Things to do:
A: In the article about radio classes in Colombia, on what date will the first classes begin?
B: Translate this sentence from the article about radio classes in Colombia into Spanish: "Regions will also be able to access the program via television."
C: Transcribe the part of the article about radio classes in Colombia that begins at the words "(Bloomberg) -- Children" and stops after "program via television.".

Page excerpt:
»»

Kids on Remote Colombian Farms Tune into Their Classes by Radio

(Bloomberg) -- Children on remote farms in Colombia’s mountains and forests are dusting off a method of schooling not used in years and will tune in to hear teachers over the radio.

After more than a month of school closures, the plan adapts what used to be known as “high school by radio”, whereby adults who hadn’t finished their schooling could catch up by following classes on the radio. Regions will also be able to access the program via television.

Kids on Remote Colombian Farms Tune Into Their Classes by Radio

“Unlike the internet, through television and radio we can reach almost every household,” Sylvia Constain said Tuesday, in an interview in her last week as Minister of Information and Communication Technologies. “It is a solution in this emergency.”

Swathes of rural Colombia are essentially cut off from the modern world, with no internet coverage, and often no cell phone signal, leaving children unable to contact their teachers in recent weeks. The first classes will begin May 4.

««

Entries provided:
»»

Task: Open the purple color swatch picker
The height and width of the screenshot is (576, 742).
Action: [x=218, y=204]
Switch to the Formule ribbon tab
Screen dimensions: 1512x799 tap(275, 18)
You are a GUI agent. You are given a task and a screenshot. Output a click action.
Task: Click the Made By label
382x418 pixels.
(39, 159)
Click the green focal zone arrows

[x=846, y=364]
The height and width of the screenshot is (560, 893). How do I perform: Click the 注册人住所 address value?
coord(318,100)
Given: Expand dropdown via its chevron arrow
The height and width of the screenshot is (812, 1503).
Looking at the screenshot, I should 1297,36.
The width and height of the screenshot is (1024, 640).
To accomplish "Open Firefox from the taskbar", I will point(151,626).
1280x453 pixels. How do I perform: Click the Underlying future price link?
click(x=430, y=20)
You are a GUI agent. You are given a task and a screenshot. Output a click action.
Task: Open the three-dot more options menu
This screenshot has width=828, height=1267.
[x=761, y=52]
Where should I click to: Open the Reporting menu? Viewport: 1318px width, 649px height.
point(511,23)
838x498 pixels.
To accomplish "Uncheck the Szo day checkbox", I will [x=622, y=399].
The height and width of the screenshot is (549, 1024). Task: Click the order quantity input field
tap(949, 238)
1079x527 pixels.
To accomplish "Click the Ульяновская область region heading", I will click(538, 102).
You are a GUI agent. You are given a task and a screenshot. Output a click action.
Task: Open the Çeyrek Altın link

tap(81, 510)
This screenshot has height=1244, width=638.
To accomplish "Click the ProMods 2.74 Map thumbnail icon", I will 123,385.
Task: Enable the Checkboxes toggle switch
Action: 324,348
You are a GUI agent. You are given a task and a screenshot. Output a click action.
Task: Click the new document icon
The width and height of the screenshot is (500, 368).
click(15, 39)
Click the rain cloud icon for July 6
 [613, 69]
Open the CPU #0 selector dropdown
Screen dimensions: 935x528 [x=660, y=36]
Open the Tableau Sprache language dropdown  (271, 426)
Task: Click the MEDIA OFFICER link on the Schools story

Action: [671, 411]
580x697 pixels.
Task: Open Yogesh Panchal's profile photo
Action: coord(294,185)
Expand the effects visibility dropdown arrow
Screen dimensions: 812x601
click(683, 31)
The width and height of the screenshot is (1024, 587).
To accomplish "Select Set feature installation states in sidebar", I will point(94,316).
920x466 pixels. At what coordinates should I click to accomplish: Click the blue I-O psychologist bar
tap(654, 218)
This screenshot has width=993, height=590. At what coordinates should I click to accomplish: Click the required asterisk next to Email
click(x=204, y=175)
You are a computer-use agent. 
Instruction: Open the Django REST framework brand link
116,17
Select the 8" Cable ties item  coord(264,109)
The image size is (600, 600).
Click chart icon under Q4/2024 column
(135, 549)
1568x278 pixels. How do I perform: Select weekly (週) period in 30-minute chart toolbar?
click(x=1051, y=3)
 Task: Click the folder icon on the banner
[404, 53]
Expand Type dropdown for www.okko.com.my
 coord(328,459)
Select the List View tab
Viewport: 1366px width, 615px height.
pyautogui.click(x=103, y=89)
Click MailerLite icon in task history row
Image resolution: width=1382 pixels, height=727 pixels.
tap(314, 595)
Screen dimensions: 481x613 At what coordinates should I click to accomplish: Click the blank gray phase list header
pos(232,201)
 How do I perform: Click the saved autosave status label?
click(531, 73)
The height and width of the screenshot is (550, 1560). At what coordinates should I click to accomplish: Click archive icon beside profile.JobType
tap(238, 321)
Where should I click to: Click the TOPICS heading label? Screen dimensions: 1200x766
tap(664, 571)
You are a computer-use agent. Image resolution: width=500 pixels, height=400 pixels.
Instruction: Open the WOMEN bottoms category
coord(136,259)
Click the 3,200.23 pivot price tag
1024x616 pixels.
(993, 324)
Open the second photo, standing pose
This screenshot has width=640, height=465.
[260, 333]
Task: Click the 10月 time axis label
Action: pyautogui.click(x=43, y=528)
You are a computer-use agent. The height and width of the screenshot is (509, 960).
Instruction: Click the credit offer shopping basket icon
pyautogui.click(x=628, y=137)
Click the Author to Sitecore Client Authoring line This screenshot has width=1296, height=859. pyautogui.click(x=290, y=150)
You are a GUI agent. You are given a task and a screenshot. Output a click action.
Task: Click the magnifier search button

««

Outputs in order:
A: May 4

B: Las regiones también podrán acceder al programa a través de la televisión.

C:
(Bloomberg) -- Children on remote farms in Colombia’s mountains and forests are dusting off a method of schooling not used in years and will tune in to hear teachers over the radio.

After more than a month of school closures, the plan adapts what used to be known as “high school by radio”, whereby adults who hadn’t finished their schooling could catch up by following classes on the radio. Regions will also be able to access the program via television.